To our west, a bunch of the police gathered, apparently for their souvenir photo, with, it seemed, the downtown St. Paul Skyline probably behind them. The gunboat arrived, apparently to be part of this photo op of “what I did on my vacation”.
Around 6 or so we all assembled into a giant peace sign. I’ve seen the photograph of all of us in this peace sign, and I’m sure that in a short time it will be published on Huffington Post or maybe even here on P&J. It was a very clear shot. I could even make out myself, on the back portion of the circle, a few folks to the right of the upright portion of the peace sign.
Together, Peace Island Conference and Peace Island Picnic turned out to be phenomenal and totally peaceful events. Together, they merited only the tiniest bit of news coverage – Peace Island Conference with 350 registrants none at all; Peace Island Picnic with about 1000 meriting only a few dismissive and inaccurate comments in the Pioneer Press On-line edition, bad enough so that a correction was apparently printed this morning in the print edition of the paper.
The message is “if it bleeds, it leads”. The anarchists, hated as they are by so-called ‘civil society’, were essential to the police state mentality that became St. Paul and Minneapolis this past week. Those anarchists should get thank you notes from the Republican Party, and the powers-that-be in our town. Without them, there wouldn’t have been any news. And while they’re writing thank you notes, maybe the likely abundant agents provacateurs should be on the thank you list as well. One of the persons on the march who was doing lots of photography, was quite certain she saw one person who had been egging on the Iraq Vets Against the War during the Labor Day protest march, breaking a window later in the downtown area – if so, he was probably arrested, and quietly released….
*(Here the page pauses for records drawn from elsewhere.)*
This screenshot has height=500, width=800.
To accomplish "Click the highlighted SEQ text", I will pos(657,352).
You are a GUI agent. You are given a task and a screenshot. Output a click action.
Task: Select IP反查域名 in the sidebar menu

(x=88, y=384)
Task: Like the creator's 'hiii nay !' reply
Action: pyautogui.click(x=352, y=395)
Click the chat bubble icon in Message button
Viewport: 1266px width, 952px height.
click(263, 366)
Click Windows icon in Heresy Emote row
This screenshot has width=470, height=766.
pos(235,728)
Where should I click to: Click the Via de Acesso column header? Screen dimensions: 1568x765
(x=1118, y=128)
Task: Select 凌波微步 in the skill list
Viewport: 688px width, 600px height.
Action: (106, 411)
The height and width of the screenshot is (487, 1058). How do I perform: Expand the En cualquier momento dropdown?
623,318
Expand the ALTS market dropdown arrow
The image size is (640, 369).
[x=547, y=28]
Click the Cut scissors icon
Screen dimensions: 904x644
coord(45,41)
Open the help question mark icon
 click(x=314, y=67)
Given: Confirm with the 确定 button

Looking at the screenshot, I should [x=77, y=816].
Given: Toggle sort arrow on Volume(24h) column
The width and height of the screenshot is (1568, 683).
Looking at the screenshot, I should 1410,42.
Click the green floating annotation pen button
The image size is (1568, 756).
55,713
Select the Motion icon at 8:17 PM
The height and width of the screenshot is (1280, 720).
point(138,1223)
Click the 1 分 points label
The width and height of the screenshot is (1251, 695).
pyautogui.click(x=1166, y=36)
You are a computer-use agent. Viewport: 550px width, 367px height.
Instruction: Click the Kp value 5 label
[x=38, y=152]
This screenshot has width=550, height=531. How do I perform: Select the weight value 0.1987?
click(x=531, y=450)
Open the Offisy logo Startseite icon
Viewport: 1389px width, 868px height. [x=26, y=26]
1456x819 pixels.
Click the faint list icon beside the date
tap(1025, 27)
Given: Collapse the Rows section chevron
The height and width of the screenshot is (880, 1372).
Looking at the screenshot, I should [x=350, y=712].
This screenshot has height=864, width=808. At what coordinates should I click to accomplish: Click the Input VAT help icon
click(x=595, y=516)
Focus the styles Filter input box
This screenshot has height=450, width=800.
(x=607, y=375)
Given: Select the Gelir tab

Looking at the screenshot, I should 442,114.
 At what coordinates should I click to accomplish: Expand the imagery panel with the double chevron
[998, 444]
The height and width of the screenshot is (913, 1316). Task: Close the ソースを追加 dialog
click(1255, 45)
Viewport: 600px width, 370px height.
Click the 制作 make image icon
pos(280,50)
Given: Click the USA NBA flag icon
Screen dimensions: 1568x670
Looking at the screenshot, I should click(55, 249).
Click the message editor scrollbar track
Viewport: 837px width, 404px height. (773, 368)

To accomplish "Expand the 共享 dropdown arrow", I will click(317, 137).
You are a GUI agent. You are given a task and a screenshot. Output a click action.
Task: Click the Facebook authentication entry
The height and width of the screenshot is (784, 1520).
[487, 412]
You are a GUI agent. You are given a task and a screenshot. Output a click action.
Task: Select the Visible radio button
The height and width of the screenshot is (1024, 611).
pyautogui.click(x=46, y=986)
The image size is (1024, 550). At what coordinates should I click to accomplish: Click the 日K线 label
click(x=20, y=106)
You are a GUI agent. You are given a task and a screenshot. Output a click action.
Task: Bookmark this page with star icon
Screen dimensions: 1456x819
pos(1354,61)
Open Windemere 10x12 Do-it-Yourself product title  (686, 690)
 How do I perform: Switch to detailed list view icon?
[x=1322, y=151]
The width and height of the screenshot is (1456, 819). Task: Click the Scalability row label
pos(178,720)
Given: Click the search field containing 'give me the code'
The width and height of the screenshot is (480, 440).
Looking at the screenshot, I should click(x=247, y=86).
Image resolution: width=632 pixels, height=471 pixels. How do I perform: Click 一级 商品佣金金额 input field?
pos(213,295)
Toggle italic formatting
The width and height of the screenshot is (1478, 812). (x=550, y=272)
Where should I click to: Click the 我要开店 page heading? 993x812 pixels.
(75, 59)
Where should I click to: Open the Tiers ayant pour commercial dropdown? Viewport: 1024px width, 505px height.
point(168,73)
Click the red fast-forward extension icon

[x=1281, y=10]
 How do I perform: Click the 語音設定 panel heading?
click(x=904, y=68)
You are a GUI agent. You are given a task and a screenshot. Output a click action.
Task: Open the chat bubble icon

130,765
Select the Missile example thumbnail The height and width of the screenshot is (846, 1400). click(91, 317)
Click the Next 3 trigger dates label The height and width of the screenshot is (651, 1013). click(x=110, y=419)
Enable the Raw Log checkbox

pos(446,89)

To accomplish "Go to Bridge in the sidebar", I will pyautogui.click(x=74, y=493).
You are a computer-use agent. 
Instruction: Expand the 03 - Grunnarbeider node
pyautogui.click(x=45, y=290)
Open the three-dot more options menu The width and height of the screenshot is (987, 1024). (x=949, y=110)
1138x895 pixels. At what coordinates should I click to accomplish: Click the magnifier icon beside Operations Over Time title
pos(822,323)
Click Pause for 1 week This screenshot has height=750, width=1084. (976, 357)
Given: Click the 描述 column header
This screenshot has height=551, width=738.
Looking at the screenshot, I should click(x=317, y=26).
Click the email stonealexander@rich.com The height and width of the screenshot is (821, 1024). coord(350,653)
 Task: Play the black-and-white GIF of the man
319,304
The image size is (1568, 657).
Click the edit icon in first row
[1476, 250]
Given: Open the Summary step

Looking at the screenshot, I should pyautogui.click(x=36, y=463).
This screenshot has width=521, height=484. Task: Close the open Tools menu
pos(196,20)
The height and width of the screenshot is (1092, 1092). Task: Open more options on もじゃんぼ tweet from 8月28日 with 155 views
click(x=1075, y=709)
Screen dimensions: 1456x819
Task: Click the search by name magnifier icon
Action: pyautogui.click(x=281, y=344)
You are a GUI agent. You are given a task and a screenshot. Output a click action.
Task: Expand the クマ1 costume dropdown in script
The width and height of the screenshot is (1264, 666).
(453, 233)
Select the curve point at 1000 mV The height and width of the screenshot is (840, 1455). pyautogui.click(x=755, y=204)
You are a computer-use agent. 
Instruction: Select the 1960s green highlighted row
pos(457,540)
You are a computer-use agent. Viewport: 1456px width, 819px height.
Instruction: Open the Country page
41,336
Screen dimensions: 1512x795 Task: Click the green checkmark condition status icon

For us, the mantra for each of us has to become “I am the Media”. It is of absolutely no value to kvetch about what they aren’t doing. We have to become, as Gandhi said, ‘the change we wish to see in the world’. There is no alternative.
Let Peace Island become a continuing part of our conversation for sanity in our country and world.
From Coleen Rowley, Sep 6, 2008:
Wow!! Really good, Mr. Bernard! I’d like to forward the photos to my list too. I’m going to copy Mr. McGovern, Ann Wright, Tao, Larry Long, Sara Thomsen and Emma’s Revolution also as they figure in a few of your pictures.
If only there’d been a little more sunlight for the picnic. I think the cold weather was perhaps as much of a deterrent as the RNC bridge closings/traffic problems and the police intimidation.
With just a couple of “no-shows”, most of the info about musicians on our website turned out correct. Neither Clyde Bellecourt nor Dorene Gray made it for the opening water ceremony. And Mitch Walking Elk didn’t make it either. But I think everyone else listed did. The solar panel trailer was from Minnesota Renewables. David Boyce is the contact and as a power source, it worked absolutely great. The sound system was run by Doug Lohman of the Armadillo Sound Co. and it also got big compliments. (David Rovics had sung at the “March on the RNC” which didn’t have a good sound system and he said Doug’s was top notch. Doug used to do the sound for years at St. Joans.) The great grilled pork was made by Brian Huseby and his brother on their unbelievably large but portable grill. They grilled about 275 pounds of pork roast and 1200 hotdogs and almost all was eaten. (We did have a lot of buns left tho’.) We got free barbeque sauce from the Ken Davis company; donated French bread from New French Bakery; baked vegetarian beans at cost from Java Live in Faribault and also donated fruit from Co-op Warehouse and coffee from Equal Exchange.
We just had a great committee who did this all—not a lot of meetings—I think the grand total was only six—but we divvied up tasks well according to each person’s unique expertise.
Guess what? Tao already committed to coming back if, God forbid, St. Paul should ever host another RNC and we need to try and return to good neighborliness and sanity. Coleen R.